### To do
Reproduce the material starting at the line containing "The height and width of the screenshot is (720, 960)." and ending at the line containing "(618, 320).", swapping "Identify" for "Locate" and leaving the rest unchanged; give only those lines.

### Material shown

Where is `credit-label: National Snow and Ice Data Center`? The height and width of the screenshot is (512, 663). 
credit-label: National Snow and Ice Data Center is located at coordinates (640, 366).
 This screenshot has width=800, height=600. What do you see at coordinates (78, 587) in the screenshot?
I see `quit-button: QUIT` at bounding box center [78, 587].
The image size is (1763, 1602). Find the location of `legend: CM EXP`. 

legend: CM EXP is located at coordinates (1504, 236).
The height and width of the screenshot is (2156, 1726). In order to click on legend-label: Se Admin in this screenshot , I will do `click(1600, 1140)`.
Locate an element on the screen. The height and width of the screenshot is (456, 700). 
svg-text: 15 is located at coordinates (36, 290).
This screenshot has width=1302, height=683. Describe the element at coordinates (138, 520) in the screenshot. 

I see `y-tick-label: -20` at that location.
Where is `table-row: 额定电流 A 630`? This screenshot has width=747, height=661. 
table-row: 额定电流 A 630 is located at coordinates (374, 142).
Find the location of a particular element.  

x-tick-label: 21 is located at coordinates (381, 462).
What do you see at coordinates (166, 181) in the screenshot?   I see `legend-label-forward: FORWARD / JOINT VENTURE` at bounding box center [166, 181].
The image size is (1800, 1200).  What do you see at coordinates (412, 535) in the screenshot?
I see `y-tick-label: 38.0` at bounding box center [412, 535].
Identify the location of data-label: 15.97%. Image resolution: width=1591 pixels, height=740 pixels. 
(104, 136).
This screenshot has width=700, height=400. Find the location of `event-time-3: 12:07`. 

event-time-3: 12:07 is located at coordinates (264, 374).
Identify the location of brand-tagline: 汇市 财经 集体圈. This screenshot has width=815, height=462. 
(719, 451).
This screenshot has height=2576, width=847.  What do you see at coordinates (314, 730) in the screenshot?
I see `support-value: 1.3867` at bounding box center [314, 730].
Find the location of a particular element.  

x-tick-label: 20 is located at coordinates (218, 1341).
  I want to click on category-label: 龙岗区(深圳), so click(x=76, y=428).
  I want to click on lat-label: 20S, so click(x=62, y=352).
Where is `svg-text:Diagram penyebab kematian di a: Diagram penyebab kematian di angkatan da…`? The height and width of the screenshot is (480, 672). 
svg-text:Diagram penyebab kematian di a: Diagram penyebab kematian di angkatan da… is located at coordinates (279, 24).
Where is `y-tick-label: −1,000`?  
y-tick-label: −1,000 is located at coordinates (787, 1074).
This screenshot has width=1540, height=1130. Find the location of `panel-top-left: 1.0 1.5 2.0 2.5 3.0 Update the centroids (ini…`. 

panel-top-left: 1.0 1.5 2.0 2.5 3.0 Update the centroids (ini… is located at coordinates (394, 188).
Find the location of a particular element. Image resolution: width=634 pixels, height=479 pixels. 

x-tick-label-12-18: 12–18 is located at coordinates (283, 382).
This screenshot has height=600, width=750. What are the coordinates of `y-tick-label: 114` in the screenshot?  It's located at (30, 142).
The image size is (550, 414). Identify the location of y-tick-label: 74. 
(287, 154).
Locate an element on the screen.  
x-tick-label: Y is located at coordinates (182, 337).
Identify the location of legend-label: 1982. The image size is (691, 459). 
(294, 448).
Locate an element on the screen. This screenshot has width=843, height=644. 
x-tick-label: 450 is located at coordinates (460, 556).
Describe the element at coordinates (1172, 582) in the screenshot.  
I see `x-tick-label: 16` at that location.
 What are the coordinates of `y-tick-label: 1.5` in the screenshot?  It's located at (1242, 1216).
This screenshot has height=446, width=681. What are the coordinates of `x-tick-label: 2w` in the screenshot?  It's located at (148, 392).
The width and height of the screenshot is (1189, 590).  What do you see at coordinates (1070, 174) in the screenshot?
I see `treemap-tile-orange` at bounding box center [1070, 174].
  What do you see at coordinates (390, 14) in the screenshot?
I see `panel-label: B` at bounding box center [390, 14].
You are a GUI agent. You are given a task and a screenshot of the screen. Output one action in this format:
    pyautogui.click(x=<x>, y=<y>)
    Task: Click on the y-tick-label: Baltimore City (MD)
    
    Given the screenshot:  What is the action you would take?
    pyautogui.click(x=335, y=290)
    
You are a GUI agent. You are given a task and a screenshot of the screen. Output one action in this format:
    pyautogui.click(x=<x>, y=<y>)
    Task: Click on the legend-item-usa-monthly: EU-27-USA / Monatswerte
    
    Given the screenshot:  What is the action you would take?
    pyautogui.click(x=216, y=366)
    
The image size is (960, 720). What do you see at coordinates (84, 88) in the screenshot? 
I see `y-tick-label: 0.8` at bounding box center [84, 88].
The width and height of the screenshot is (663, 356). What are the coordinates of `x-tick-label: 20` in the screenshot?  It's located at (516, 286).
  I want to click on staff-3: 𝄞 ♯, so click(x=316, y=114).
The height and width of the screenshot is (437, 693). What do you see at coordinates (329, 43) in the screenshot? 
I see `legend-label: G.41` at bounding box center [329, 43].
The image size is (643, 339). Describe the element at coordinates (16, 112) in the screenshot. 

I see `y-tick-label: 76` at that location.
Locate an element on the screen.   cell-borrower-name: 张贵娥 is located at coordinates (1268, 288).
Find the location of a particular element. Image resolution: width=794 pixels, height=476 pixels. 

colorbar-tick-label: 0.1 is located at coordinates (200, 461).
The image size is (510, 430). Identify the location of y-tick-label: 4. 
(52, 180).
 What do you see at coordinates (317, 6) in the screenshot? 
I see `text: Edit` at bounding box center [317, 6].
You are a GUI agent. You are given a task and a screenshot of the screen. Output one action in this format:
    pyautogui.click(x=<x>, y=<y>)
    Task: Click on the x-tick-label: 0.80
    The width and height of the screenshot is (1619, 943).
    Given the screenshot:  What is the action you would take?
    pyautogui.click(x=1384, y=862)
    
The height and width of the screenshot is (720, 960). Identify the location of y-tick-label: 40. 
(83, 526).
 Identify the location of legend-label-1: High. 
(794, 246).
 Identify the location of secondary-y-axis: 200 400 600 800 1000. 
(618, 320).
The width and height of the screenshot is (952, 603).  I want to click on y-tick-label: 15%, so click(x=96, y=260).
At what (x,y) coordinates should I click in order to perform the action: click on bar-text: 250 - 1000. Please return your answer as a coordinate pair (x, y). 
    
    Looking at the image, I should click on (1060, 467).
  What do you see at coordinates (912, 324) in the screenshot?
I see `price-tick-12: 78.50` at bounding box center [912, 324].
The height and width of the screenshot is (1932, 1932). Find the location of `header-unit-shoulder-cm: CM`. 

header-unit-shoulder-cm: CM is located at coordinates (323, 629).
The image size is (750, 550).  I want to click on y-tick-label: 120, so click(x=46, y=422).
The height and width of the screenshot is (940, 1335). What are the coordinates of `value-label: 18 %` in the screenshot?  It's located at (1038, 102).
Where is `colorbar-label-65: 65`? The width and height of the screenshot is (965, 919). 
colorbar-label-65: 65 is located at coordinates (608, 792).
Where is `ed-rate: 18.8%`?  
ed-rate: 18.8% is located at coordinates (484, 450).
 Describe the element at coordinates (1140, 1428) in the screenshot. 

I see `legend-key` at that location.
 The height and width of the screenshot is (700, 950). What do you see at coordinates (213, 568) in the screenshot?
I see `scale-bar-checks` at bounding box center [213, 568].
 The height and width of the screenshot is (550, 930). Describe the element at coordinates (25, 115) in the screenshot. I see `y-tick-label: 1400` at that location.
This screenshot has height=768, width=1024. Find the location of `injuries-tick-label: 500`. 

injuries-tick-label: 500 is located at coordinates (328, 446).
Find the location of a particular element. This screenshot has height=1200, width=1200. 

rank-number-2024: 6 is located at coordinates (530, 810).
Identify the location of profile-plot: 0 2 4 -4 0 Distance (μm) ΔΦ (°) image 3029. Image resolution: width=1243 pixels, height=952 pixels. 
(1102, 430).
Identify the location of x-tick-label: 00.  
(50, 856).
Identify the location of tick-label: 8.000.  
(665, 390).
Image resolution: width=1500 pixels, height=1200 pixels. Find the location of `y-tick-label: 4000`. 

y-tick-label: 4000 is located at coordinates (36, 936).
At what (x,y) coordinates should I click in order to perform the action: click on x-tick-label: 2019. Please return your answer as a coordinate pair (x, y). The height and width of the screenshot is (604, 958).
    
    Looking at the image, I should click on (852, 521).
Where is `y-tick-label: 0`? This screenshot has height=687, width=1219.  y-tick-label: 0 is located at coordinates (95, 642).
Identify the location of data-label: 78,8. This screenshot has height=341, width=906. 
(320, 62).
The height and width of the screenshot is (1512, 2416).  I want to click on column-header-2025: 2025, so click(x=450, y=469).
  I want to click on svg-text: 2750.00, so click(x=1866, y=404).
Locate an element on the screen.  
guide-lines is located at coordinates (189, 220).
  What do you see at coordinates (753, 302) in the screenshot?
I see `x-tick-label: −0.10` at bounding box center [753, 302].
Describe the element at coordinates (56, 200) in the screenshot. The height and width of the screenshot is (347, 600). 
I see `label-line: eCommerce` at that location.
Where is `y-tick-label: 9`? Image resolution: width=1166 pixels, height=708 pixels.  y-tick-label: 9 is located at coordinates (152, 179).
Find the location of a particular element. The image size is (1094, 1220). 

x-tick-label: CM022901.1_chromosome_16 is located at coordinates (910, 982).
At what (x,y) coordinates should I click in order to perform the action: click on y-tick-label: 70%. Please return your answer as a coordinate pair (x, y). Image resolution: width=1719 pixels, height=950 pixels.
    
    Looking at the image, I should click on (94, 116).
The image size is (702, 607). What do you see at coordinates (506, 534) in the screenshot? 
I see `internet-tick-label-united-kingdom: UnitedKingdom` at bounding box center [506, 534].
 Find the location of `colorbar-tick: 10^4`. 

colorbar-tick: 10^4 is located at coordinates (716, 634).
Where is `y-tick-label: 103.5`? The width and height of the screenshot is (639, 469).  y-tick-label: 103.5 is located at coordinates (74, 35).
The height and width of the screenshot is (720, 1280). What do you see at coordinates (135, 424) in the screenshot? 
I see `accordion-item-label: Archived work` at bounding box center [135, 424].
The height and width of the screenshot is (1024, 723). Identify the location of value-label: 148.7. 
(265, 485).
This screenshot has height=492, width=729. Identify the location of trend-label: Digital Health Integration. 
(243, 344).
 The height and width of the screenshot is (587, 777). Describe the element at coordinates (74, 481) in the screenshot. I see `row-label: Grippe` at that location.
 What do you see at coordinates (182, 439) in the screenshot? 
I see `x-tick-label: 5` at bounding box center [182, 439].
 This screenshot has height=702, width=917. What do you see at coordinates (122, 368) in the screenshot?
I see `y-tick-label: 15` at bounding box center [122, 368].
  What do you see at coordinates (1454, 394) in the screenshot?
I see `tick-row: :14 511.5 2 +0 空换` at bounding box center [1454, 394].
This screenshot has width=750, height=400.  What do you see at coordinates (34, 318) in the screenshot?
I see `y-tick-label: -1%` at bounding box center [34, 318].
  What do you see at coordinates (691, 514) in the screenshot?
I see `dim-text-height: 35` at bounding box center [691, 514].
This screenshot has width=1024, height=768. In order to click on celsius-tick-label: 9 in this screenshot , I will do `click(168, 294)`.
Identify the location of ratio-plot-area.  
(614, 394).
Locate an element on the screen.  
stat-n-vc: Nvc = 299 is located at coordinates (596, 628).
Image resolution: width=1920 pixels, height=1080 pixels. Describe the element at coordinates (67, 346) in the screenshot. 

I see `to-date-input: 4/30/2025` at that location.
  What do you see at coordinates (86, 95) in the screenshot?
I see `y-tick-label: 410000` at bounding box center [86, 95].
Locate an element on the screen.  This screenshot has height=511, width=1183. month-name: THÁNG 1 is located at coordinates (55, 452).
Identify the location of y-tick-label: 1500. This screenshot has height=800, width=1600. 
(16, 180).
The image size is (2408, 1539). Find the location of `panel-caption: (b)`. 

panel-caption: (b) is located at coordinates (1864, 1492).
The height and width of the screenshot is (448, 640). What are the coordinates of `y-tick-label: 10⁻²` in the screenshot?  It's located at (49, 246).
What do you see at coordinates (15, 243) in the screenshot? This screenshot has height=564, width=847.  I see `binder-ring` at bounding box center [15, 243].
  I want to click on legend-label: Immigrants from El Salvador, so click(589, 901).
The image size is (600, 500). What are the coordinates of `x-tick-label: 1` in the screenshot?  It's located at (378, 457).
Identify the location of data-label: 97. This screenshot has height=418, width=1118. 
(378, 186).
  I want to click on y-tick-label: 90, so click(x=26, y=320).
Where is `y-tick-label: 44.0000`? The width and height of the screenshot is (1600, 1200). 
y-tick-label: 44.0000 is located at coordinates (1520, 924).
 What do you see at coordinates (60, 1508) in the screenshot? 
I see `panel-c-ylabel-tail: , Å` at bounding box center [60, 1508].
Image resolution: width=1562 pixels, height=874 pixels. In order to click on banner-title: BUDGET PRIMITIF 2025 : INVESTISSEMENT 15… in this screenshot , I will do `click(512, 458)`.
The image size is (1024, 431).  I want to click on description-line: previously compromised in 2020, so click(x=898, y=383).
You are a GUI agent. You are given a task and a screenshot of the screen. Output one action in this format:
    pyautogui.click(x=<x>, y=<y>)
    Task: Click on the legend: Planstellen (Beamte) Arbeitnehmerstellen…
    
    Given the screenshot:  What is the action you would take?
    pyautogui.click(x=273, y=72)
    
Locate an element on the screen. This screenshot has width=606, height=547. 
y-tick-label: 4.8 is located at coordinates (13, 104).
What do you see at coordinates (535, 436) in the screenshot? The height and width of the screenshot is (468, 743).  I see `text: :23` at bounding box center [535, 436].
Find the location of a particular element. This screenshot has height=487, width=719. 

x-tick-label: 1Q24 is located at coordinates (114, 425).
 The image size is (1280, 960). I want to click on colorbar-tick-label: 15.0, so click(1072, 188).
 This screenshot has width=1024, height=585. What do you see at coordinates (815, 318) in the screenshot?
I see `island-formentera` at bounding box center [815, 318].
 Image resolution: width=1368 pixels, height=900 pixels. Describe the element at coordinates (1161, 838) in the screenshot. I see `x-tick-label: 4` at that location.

### Exercise response
The height and width of the screenshot is (720, 960). Locate the location of y-tick-label: 40. 
(83, 526).
 Locate the location of legend-label-1: High. 
(794, 246).
 Locate the location of secondary-y-axis: 200 400 600 800 1000. 
(618, 320).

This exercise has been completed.